John Bolton Says North Korea 'Jiving' Trump, Thinks President is 'Desperate' For a Nuclear Weapons Deal

Former National Security Advisor John Bolton has warned that North Korea will likely never voluntarily give up its nuclear weapons and that leader Kim Jong Un is trying to exploit President Donald Trump, who he believes is desperate for some kind of a deal.

Speaking with NPR in an interview published Friday, Bolton—who left the White House under a cloud in September—said Kim's end-of-year deadline for the U.S. to break the deadlock on denuclearization and sanctions relief talk shows that Pyongyang is trying to bounce the president into a better deal.

The North has returned to its characteristic belligerent statements in recent months as talks have floundered. Officials have indicated that if there is still no progress by the end of the year, the North will conduct a major weapons test, risking a significant escalation in regional tensions.

Bolton said he takes "everything that North Korea says with a big grain of salt," end-of-year threats included. "I think part of this may be bluff on their part. They think the president's desperate for a deal. And if they put an artificial time constraint on it, they may think they're gonna get a better deal."

"We'll just have to wait and see," he added. "But this is all part of the North Korean playbook. They've successfully jived the three prior American administrations, and they plan to do the same with this one."

Donald Trump, Kim Jong Un, John Bolton
President Donald Trump and North Korean leader Kim Jong Un shake hands before a meeting in the Korean Demilitarized Zone on June 30, 2019. BRENDAN SMIALOWSKI/AFP via Getty Images/Getty

Bolton—a foreign policy hawk who has pushed for regime change in North Korea—repeated previous assertions that the country will never give up its nuclear weapons voluntarily. "There's simply no evidence, and there never has been for decades, that they are making a strategic decision not to proceed," he told NPR.

"And the nature of the way North Korea wants to negotiate, what they call 'action for action,' invariably benefits the would-be nuclear weapons state because they get economic benefits that are much more important to them than the minimal concessions they make on the nuclear side," Bolton explained.

The infographic below, provided by Statista, shows a significant uptick in the number of North Korean missile tests in the past 12 months.

North Korea, missile, tests, nuclear, weapons, statista

The former national security advisor left the White House after disagreeing with the president on multiple foreign policy issues, North Korea among them.

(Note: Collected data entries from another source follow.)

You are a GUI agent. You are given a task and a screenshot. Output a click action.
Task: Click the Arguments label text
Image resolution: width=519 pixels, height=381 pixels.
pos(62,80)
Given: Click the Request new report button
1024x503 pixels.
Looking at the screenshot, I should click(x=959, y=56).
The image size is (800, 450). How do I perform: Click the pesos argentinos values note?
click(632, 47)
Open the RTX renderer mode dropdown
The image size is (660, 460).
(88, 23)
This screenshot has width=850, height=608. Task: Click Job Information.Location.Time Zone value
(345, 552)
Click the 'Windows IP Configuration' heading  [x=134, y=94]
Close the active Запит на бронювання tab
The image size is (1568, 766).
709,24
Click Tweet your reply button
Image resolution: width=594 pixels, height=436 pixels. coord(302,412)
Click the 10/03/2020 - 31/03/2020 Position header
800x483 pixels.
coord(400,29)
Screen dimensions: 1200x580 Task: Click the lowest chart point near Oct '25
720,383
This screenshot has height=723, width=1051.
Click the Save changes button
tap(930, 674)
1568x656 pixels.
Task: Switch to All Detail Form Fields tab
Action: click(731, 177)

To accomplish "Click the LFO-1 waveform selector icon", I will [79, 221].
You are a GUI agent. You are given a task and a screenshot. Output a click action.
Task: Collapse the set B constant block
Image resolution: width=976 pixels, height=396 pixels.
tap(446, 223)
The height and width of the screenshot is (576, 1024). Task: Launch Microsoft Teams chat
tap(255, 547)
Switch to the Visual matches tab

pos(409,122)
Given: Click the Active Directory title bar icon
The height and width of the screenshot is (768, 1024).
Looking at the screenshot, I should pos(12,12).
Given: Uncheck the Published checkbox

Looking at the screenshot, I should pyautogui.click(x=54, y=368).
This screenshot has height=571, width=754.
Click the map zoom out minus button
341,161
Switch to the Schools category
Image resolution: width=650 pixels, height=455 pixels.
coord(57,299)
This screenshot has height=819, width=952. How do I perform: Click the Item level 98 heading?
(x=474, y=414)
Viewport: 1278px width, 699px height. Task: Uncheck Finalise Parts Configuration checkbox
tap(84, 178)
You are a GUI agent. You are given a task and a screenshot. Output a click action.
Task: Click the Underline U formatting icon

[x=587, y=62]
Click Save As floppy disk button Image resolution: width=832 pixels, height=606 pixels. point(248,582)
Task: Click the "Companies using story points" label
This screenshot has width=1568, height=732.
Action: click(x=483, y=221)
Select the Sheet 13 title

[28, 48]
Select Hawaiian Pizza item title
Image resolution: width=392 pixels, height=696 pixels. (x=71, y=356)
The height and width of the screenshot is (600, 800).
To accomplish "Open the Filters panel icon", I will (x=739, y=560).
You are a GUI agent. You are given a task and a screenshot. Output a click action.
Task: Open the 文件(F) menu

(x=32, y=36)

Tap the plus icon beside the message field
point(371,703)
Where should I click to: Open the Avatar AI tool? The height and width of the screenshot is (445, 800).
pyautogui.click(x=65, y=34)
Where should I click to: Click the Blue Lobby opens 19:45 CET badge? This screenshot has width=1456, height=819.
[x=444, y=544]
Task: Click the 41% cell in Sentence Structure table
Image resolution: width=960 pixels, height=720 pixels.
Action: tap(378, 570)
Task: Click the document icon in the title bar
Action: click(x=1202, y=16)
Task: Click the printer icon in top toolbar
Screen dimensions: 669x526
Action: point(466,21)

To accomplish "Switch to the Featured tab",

Asked whether Trump's North Korean strategy was the cause of his departure, Bolton replied, "I'm going to have my say on all that in due course, and I'll be happy to talk to you about it when the time's appropriate."

For all Trump's boasts of his historic detente with the North Koreans, little of note has been achieved since the president met Kim in Singapore in June 2018.

A subsequent summit in Hanoi, Vietnam, collapsed and ended early, with the two sides unable to agree on a denuclearization timetable.

The months since have passed with the two sides unable to resurrect talks, while Pyongyang has returned to regular short- and medium-range missile tests.

Bolton said this situation will suit the North better than the U.S. "Time is almost always on the side of the proliferator," he said. "The more time they have, the more they can overcome all the technological and scientific difficulties to perfecting a deliverable nuclear weapons capability."

"The fact that they're not doing anything today, and they didn't do anything yesterday that we can see, is not a good sign," Bolton warned. "It probably just means we're not seeing it. But the longer time goes on, the greater their capability will become."

Ultimately, Bolton sees the Trump-era engagement with North Korea as part of a pattern that has existed for more than 30 years.

"The North Koreans are very happy to declare that they're going to give up their nuclear weapons program, particularly when it's in exchange for tangible economic benefits, but they never get around to doing it," he said.

"And I think the inescapable conclusion is they're happy to sell that same bridge over and over again, but there's no serious chance they will ever voluntarily give it up."